Brian Levin, director of the Center for the Study of Hate and Extremism at California State University, San Bernardino, said that “catalytic events” like the vote to leave the European Union are sometimes followed by a temporary spike in hate crimes.
“What I think we’ve seen in England with the Brexit vote is that there have been significant increases [in reports] that can’t be adequately explained but for that catalytic event,” he says. But he cautions against attributing the spike to the referendum alone. “These events oftentimes are tied to more long-standing conflicts, anxieties, and fears that can be exploited, like a gusty wind can spread a wildfire on a dry summer day.”
Anti-immigrant and anti-Muslim feeling in Britain may have inspired an increase in incidents dating back to before the Brexit campaign. One watchdog’s report, based on data from 15 police departments, found a 326 percent increase in anti-Muslim incidents in 2015, although the Brexit campaign did not officially begin until April 2016.
Most of the post-Brexit complaints catalogued by the police chiefs’ council appear to stem from verbal altercations rather than physical violence. Several laws in the United Kingdom allow for the prosecution of hate speech, including one 1986 law that prohibits “threatening, abusive, or insulting” written materials intended to “stir up racial hatred.”
In the aftermath of the referendum, the NPCC said, “migrants are reporting verbal abuse, negative social media commentary including xenophobic language, antimigrant leafleting, and, in very limited numbers, physical assaults.”
“When a nation feels like its policies aren’t serving them, it’s valid that they hold a vote,” Levin said. “The problem is that the vote also became about immigration and the loss of some kind of national character which sometimes hit the third rail of bigotry.”
A report from the organization Tell MAMA (Measuring Anti-Muslim Attacks) recorded 437 incidents of anti-Muslim hatred in 2015, including assault and verbal abuse, up from 146 the year before. Women were more likely than men to be attacked, with white men often identified as the perpetrators.

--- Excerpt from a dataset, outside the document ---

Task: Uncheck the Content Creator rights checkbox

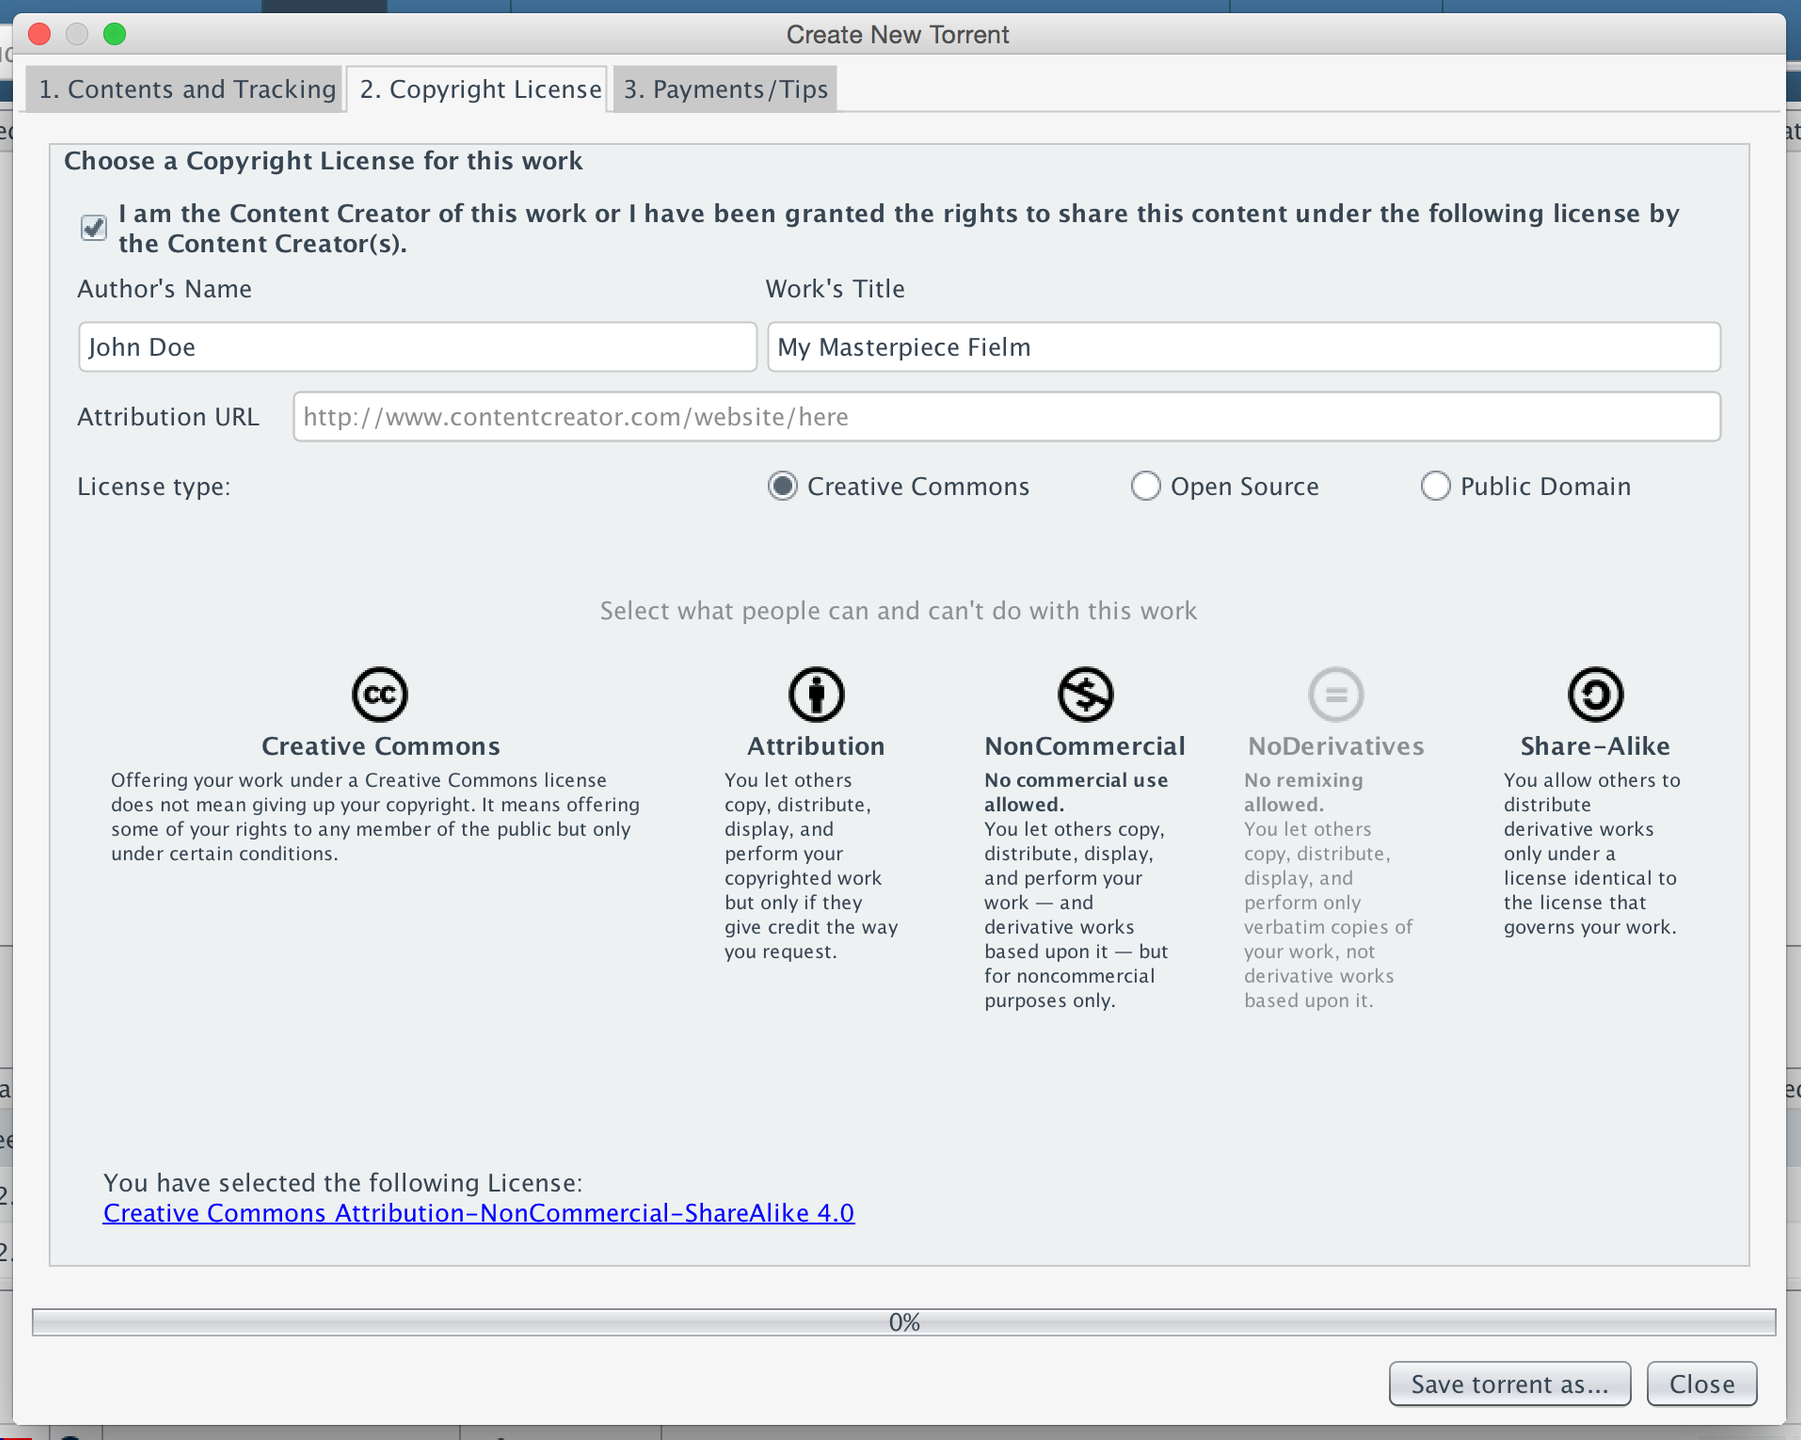Action: tap(94, 228)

Tell MAMA recorded a spike in incidents against Muslims after the November 13 terrorist attacks in Paris. There were 82 such acts in the three weeks following the deadly bombings and shootings, compared with 25 in the same period before the attacks.

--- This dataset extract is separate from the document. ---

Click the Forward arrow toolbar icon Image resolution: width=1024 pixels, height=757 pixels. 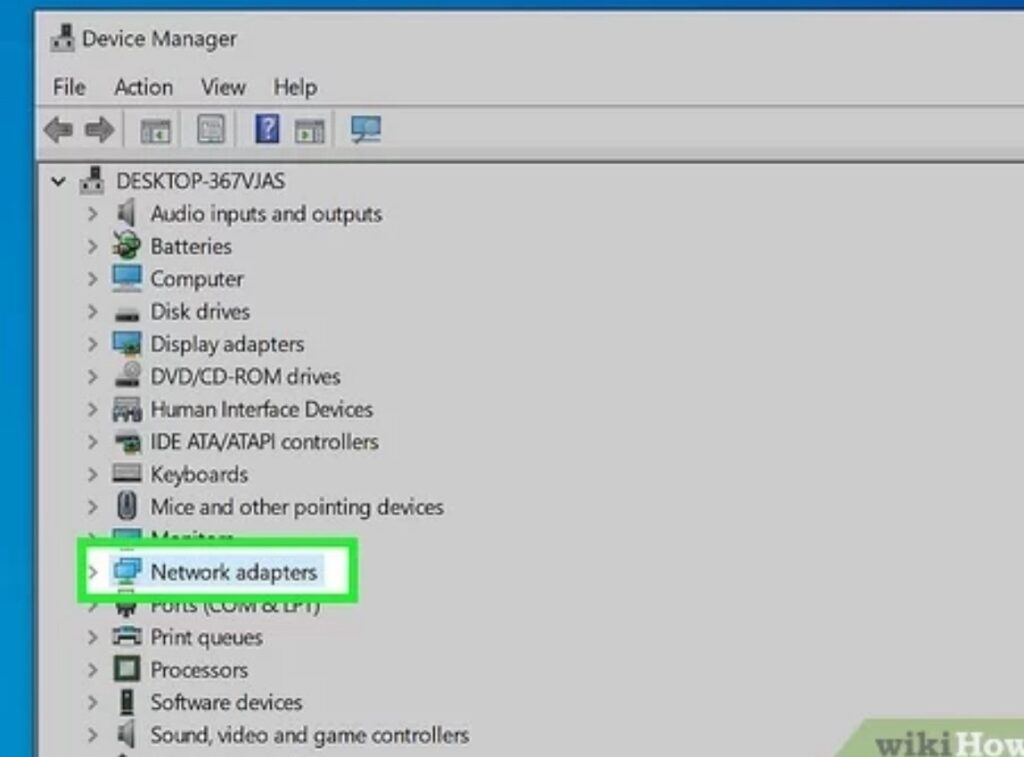[x=98, y=130]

“We are in a period where, post Brexit, some feel that their hatred and prejudice has been legitimized, and we are in a period where terrorism and extremism fuels anti-Muslim hatred,” the organization said in a statement.
The report was dedicated to Jo Cox, a British member of Parliament who was murdered on June 16. A Labour politician, Cox campaigned tirelessly for Syrian refugees, supported religious diversity, and had been due to launch the new report, according to U.K. media.
British faith leaders published a letter in the Times newspaper on July 1 confronting the fear and mistrust that have followed the Brexit vote. The letter was signed by Ephraim Mirvis, chief rabbi of the United Hebrew Congregations of the Commonwealth; Justin Welby, archbishop of Canterbury; Vincent Nichols, archbishop of Westminster; and Ali Raza Rizvi, president of the Muslim organization Majlis Ulama-e-Shia (Europe).
“For all that lies outside of our personal control, every person has the power to conquer their own instinct to apportion blame to others for perceived injustice,” the leaders wrote. “Today we call upon every citizen of our great country to recognize personal accountability for their every action, rather than avoiding that responsibility by looking for scapegoats, and to challenge racial and communal prejudice wherever it is found.”
This article was edited, including the addition of material from Religion News Service in the final paragraphs, on July 25, 2016.